The thing is men, we’re all complicit in this societal bias whether we realise it or not. I’d be very surprised to hear otherwise. It’s pervasive enough to be unavoidable. Over the years I’ve said and done a ton of things that contributed to the culture without understanding the insidious ways in which I did so. I’m sure I still do. Acknowledging past faults is important in seeing the path towards better behaviour. Here’s a short list of the stuff I have done and/or may still do unintentionally:

  • Rape jokes. In my teens/early 20s the concept of punching down wasn’t even a blip on my radar. It was all about being as edgy as possible, to push the boundaries to reassert some misguided sense of bravery. Oh no, of course I didn’t think rape was funny, but using it as an abstract concept showed, I dunno, my unwillingness to adhere to rigid social structures? Fuck that. How brave I was as someone who didn’t most likely would never have to face the act firsthand. Fuck off forever, this mentality.
  • Devils Advocate. Forcing people to argue something that caused them emotional strife. Never mind that I had no emotional stake in the subject, I just wanted to argue and flex my intellectual muscles. Or I just liked being “technically right” or some other shitty nonsense. Once again, fuck off forever.

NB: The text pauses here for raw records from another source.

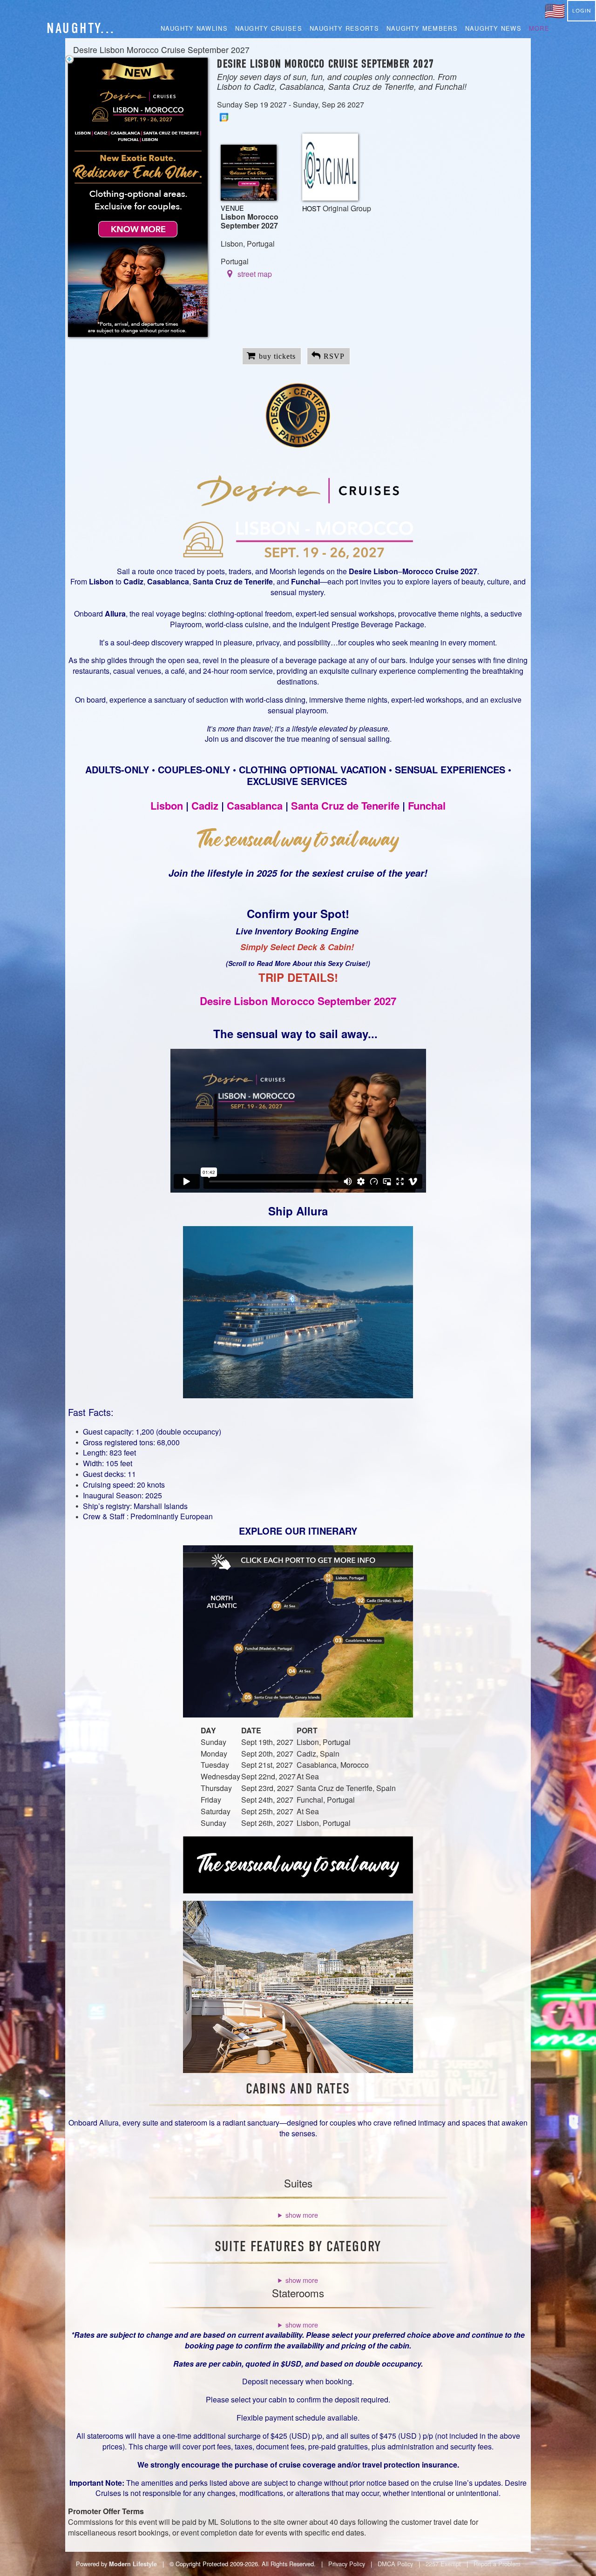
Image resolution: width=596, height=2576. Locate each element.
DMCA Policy (395, 2563)
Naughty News (493, 28)
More (539, 28)
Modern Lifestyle (133, 2564)
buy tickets (277, 356)
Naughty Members (422, 28)
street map (254, 273)
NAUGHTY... (81, 28)
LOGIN (581, 10)
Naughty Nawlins (194, 28)
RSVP (334, 356)
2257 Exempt (443, 2563)
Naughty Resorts (344, 28)
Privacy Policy (346, 2563)
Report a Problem (497, 2563)
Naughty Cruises (268, 28)
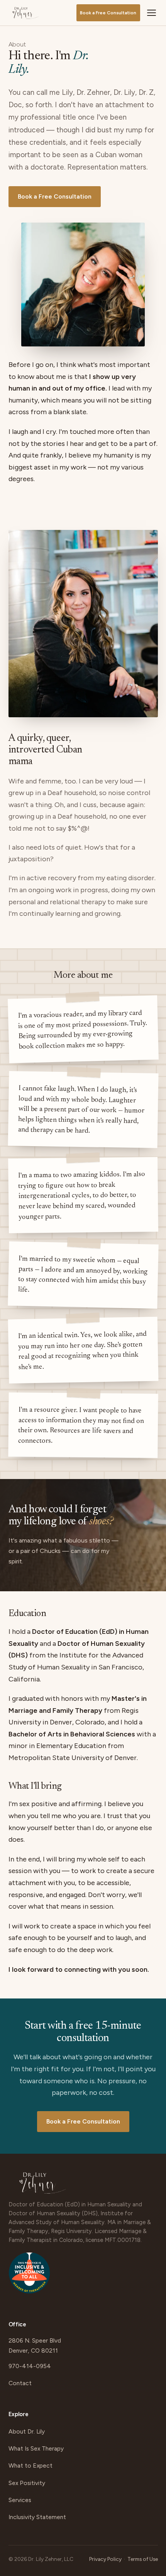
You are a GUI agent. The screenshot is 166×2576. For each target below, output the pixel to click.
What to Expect (30, 2465)
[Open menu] (151, 12)
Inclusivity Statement (37, 2517)
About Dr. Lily (26, 2431)
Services (19, 2500)
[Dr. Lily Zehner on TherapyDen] (29, 2276)
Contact (20, 2383)
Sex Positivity (26, 2483)
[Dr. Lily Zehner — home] (25, 13)
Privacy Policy (105, 2559)
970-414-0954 (29, 2366)
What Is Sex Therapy (36, 2448)
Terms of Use (142, 2559)
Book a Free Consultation (108, 12)
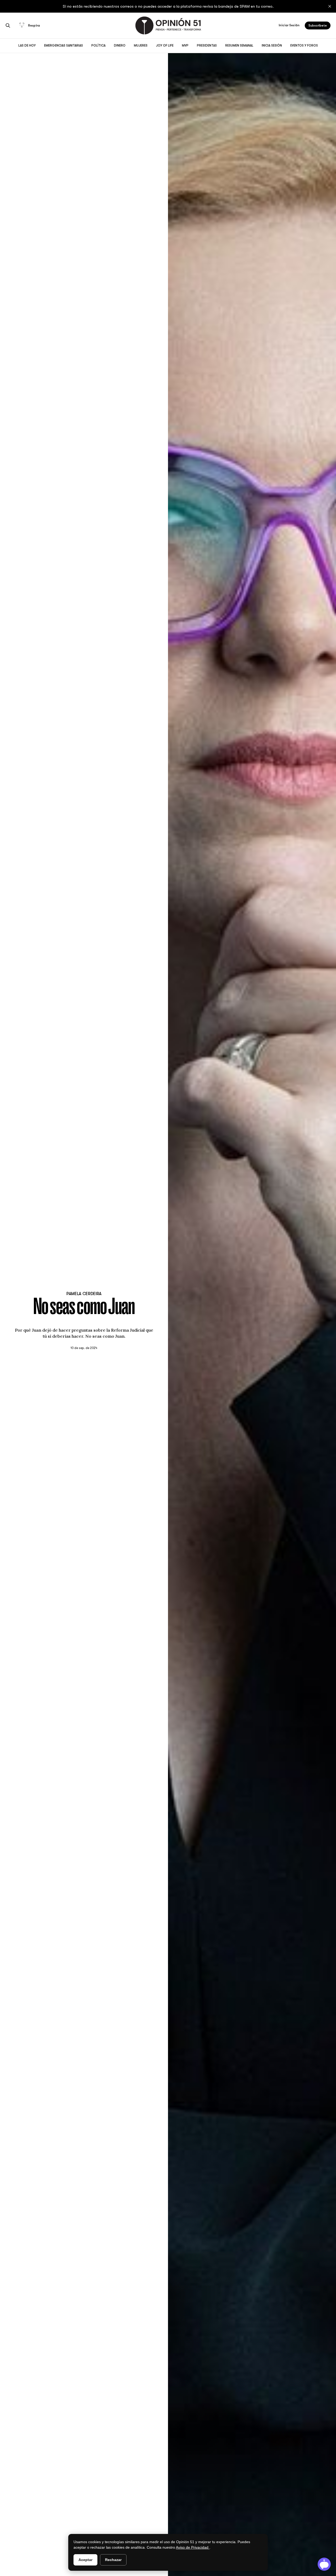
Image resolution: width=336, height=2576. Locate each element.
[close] (330, 6)
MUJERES (141, 45)
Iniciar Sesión (289, 25)
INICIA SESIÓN (272, 45)
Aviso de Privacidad (192, 2547)
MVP (185, 45)
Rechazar (113, 2560)
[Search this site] (8, 25)
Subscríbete (317, 25)
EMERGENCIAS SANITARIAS (63, 45)
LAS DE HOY (27, 45)
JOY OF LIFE (165, 45)
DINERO (119, 45)
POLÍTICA (98, 45)
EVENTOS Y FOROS (304, 45)
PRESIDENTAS (207, 45)
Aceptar (85, 2560)
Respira (34, 25)
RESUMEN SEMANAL (239, 45)
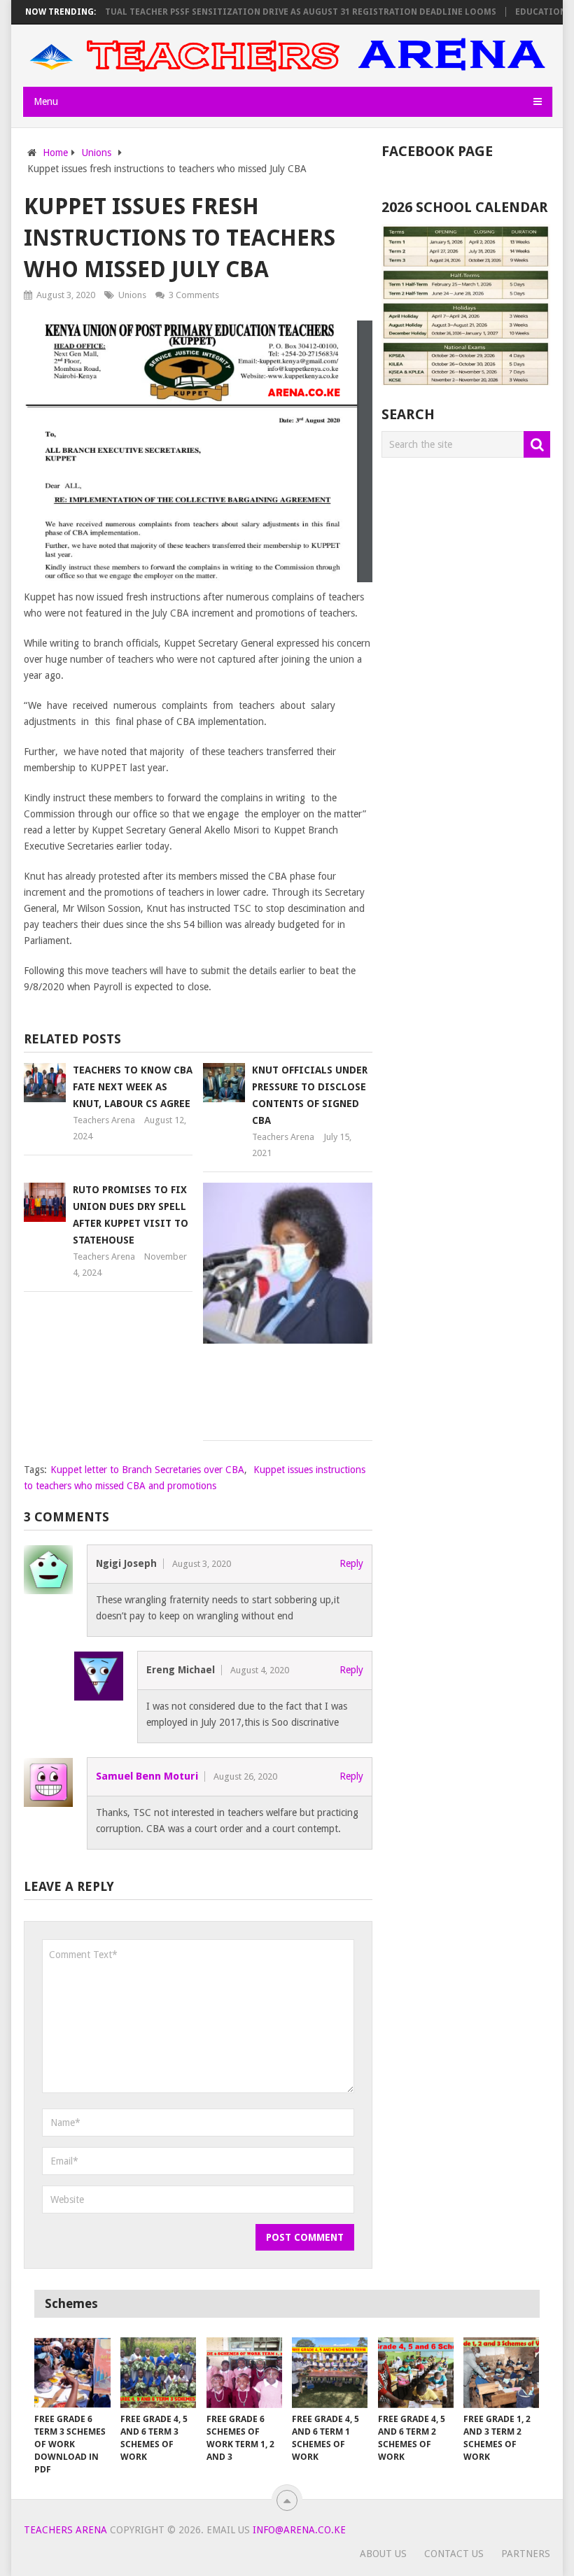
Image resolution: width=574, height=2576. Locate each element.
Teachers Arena (104, 1120)
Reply (351, 1563)
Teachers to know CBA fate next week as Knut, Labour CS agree (132, 1086)
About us (383, 2553)
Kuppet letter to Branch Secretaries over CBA (147, 1469)
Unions (132, 295)
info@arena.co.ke (299, 2529)
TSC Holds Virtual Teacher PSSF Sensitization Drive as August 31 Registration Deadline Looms (240, 12)
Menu (46, 101)
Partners (525, 2553)
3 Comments (194, 295)
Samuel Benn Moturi (147, 1776)
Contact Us (454, 2553)
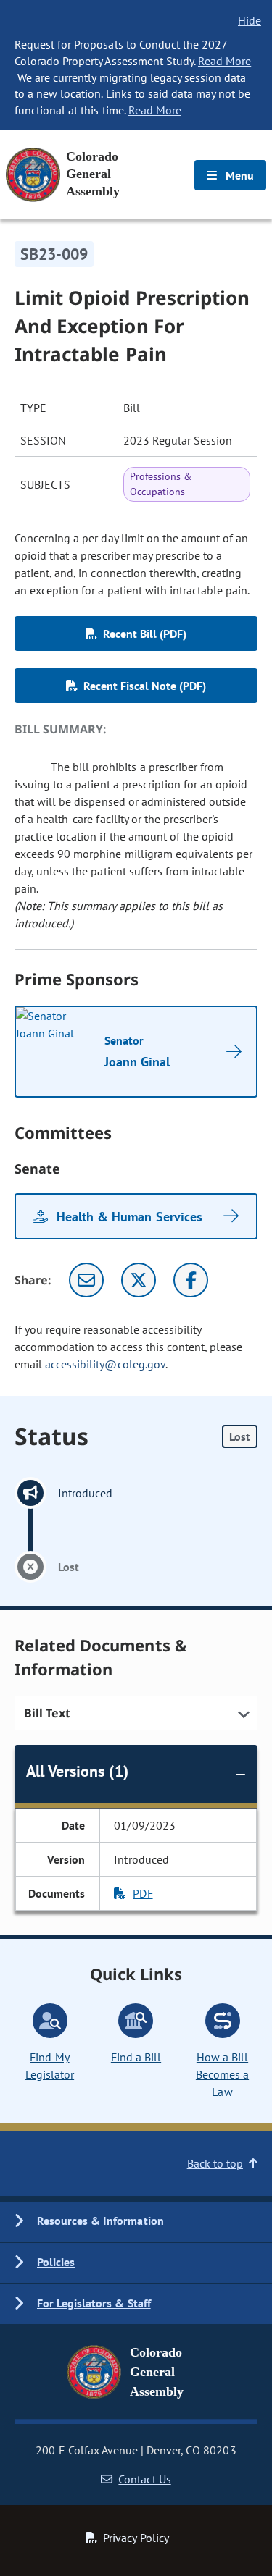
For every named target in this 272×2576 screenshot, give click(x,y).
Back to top (215, 2163)
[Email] (86, 1280)
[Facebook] (190, 1280)
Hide (249, 20)
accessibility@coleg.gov (105, 1364)
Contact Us (144, 2479)
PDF (142, 1893)
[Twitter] (138, 1280)
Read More (224, 61)
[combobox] (136, 1713)
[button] (136, 2221)
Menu (238, 175)
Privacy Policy (135, 2537)
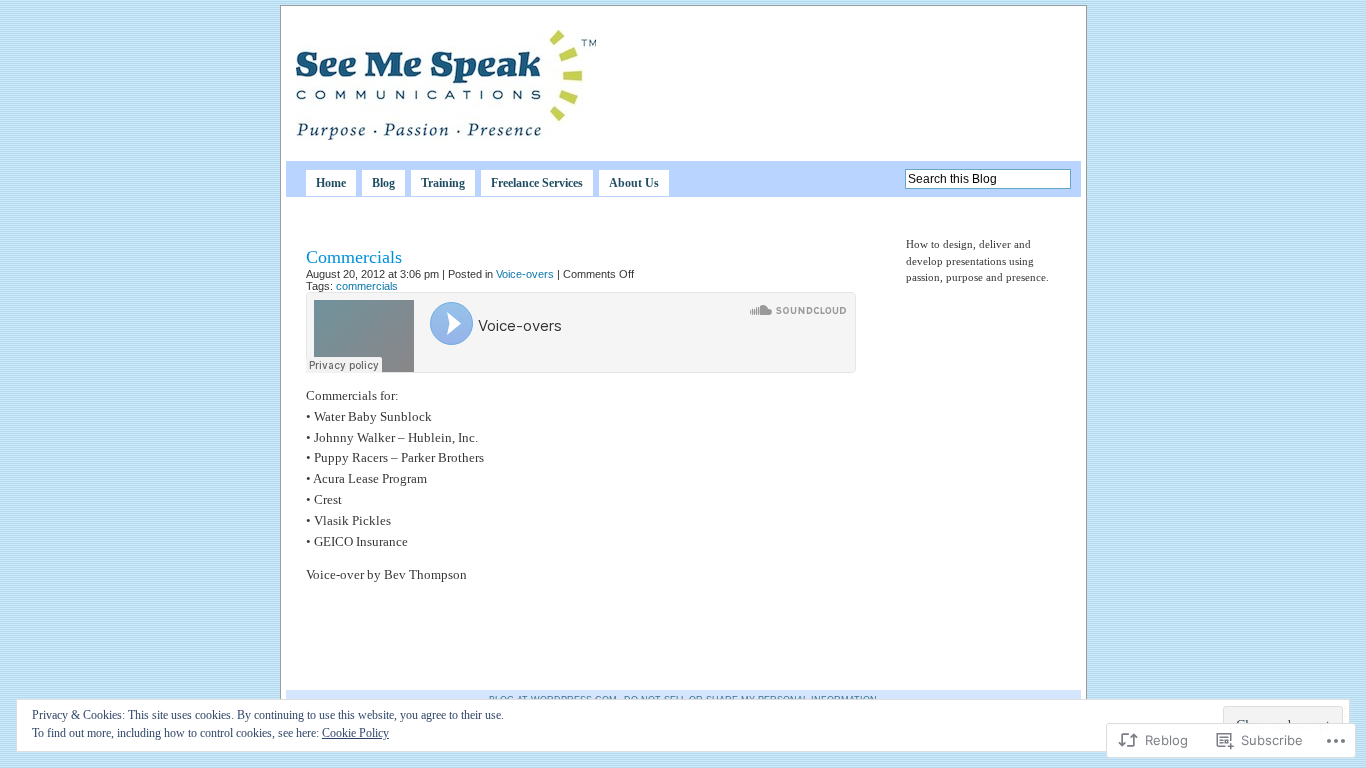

  • Placing my desire for sex above the autonomy, needs and wants of women. Even if I’d never physically pushed anyone towards any sexual activity they weren’t actively seeking (I may well have), so much of this stuff is insidious and ingrained. Did I wilfully misinterpret or ignore “no” signals and keep pushing for a “yes”? Did I objectify women and see them for how their sexuality could benefit me rather than as a person? Befriend women purely because I wanted to sleep with them?
  • Judging women on the way that they looked or dressed. Way to discount someone’s humanity. The clothes that I wear do not fully express the person that I am. Why would anyone else be different?
  • Ignored or spoken above women because I innately didn’t value their opinion? Of course. I’ve spent my life as a loudmouth and it feels like I’ve only recently learned the importance of listening. I have no doubt that I constantly did this and likely still do without thinking.
  • Constant use of gendered language. I’m sure a ton of people mock this kind of specificity, but I feel like there’s something in the way that we talk. Language is an important tool in conveying both meaning and intent. The number of times I’ve referred to large groups of mixed gender as “guys” doesn’t sound like much, but it also sends subtle messages about gender based hierarchy. It’s something I’ve picked up unintentionally throughout my life, but there’s no reason why we can’t unlearn unhelpful patterns. Nobody is truly ever too old to change.

This is not even the tip of the iceberg. Like it or not, all men contribute to patriarchal dominance and oppression. If you’re interested in changing this, maybe examine your behaviours and decide which of these contribute to the kind of world you want to see. Listen to women, not just when it’s trending. If they’re not talking, become the kind of safe space where they feel they can confide. If women are confiding in you, don’t just be horrified. Act, change, grow and help embolden this change in others. Call in shitty behaviour when you can. Call it out when it’s necessary. We can all be better and we have no reason not to continually work towards whatever shape “better” takes in our lives. It’s not a destination, it’s a journey.